--- Supplied data ---
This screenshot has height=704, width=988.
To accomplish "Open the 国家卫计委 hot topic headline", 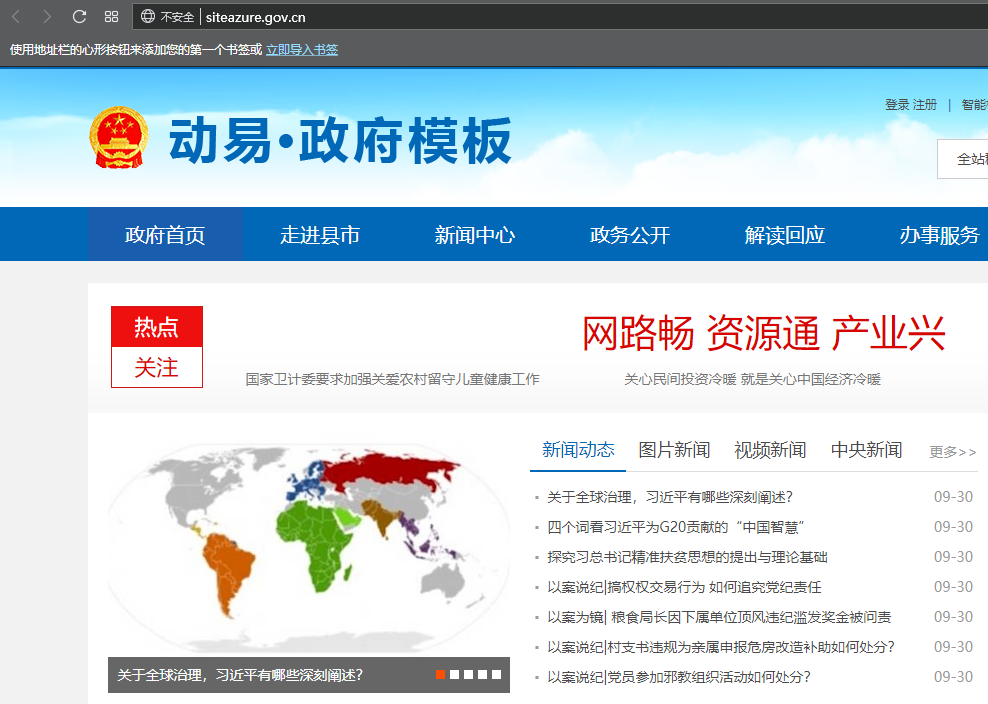I will click(392, 380).
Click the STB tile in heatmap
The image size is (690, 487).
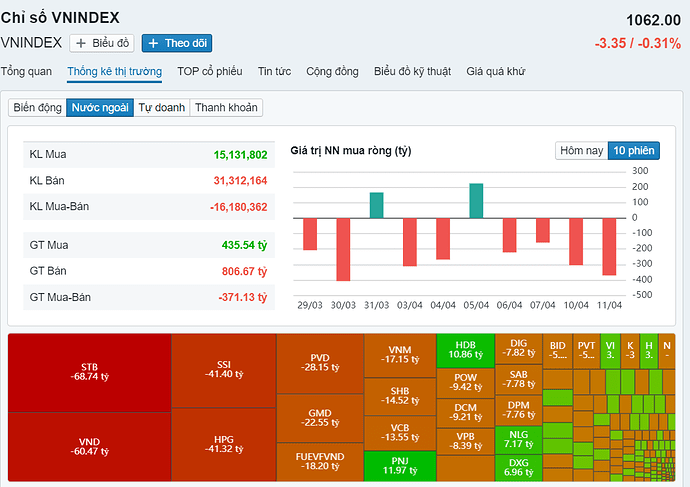[x=89, y=371]
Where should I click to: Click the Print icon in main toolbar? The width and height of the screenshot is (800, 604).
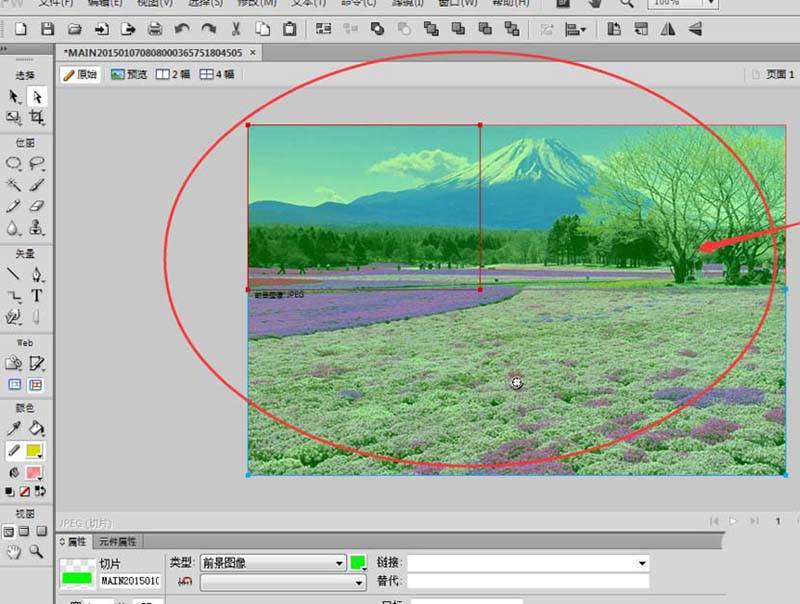click(155, 29)
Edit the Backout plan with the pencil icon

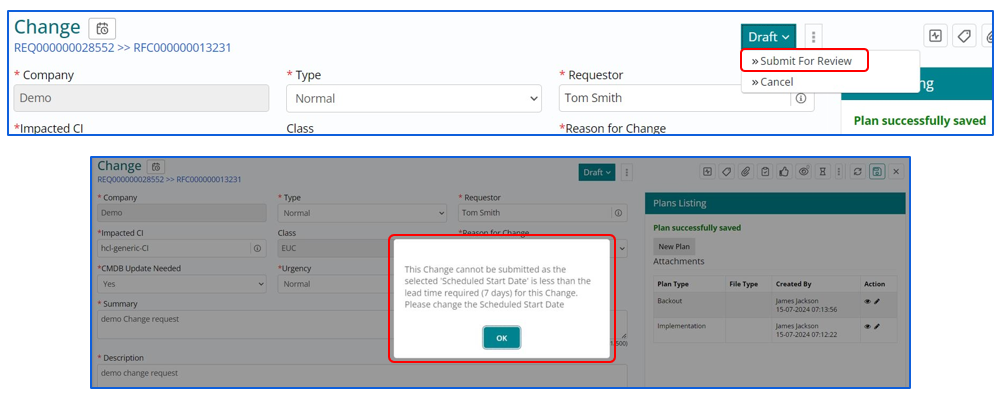[877, 302]
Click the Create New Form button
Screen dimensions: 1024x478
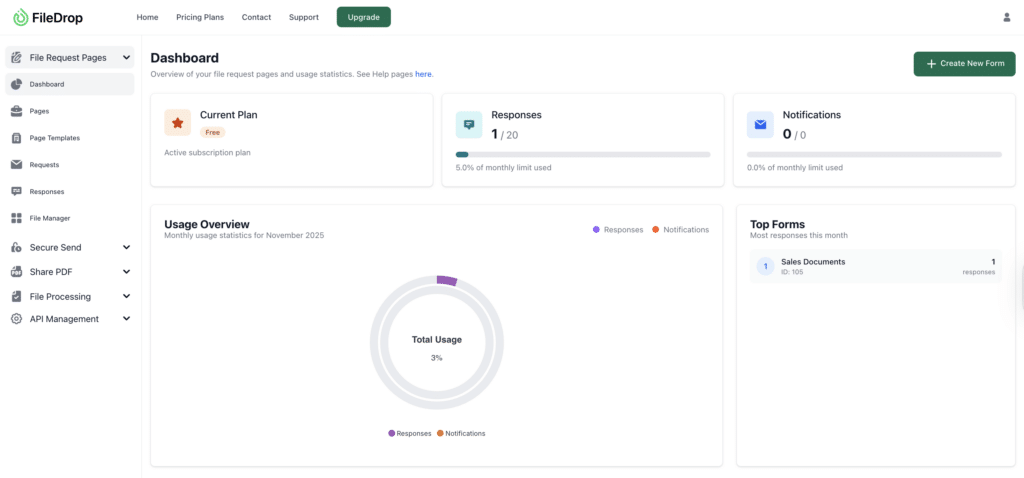pyautogui.click(x=964, y=64)
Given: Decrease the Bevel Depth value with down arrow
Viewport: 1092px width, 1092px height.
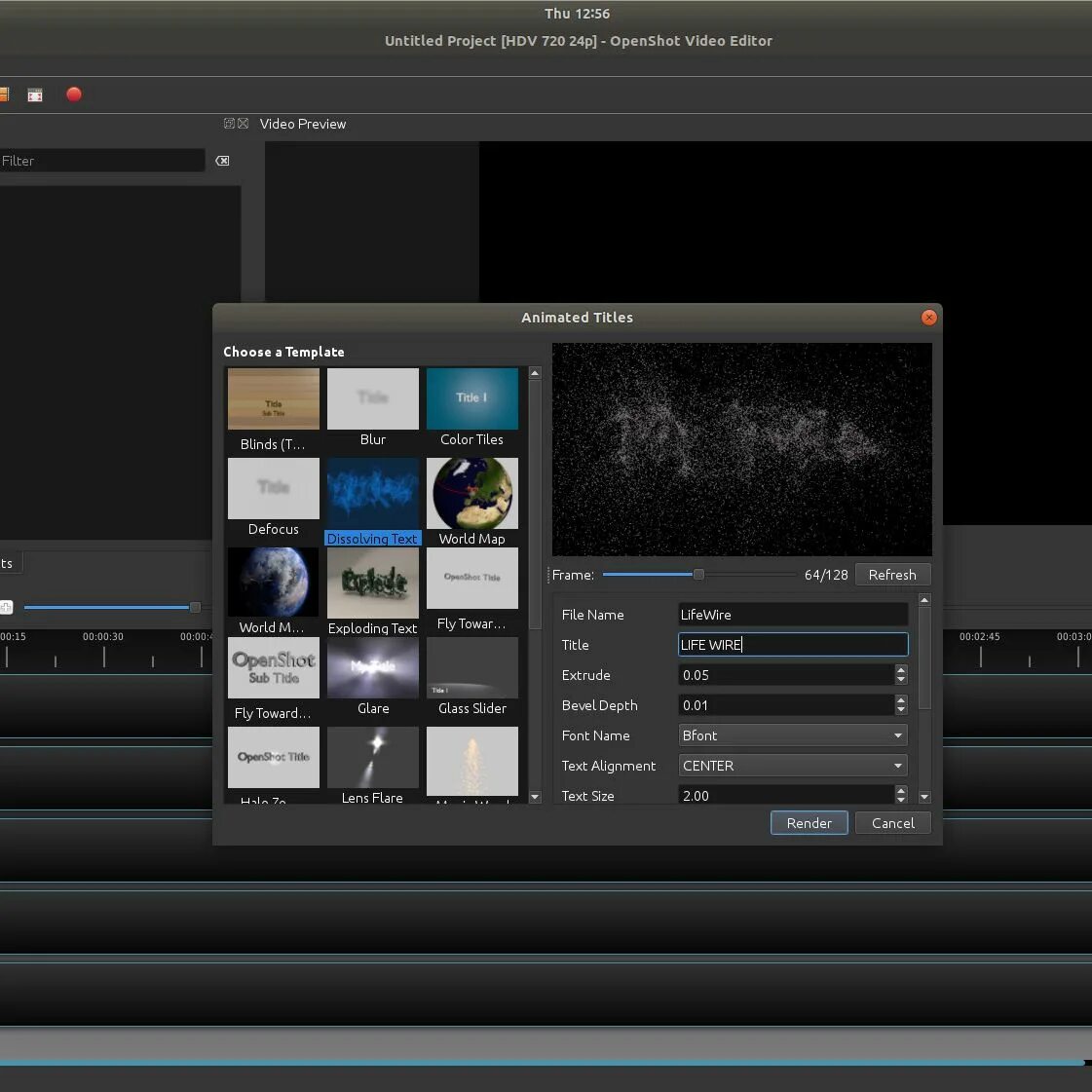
---
_About this exercise_.
From the records above, extract the lines from the one holding "Where should I" through the one holding "Given: Decrease the", word for word; omit the pictures.

_Task solution_.
Where should I click to: Click the Print icon in main toolbar? The width and height of the screenshot is (800, 604).
click(155, 29)
Edit the Backout plan with the pencil icon

[877, 302]
Click the Create New Form button
Screen dimensions: 1024x478
pyautogui.click(x=964, y=64)
Given: Decrease the Bevel Depth value with down arrow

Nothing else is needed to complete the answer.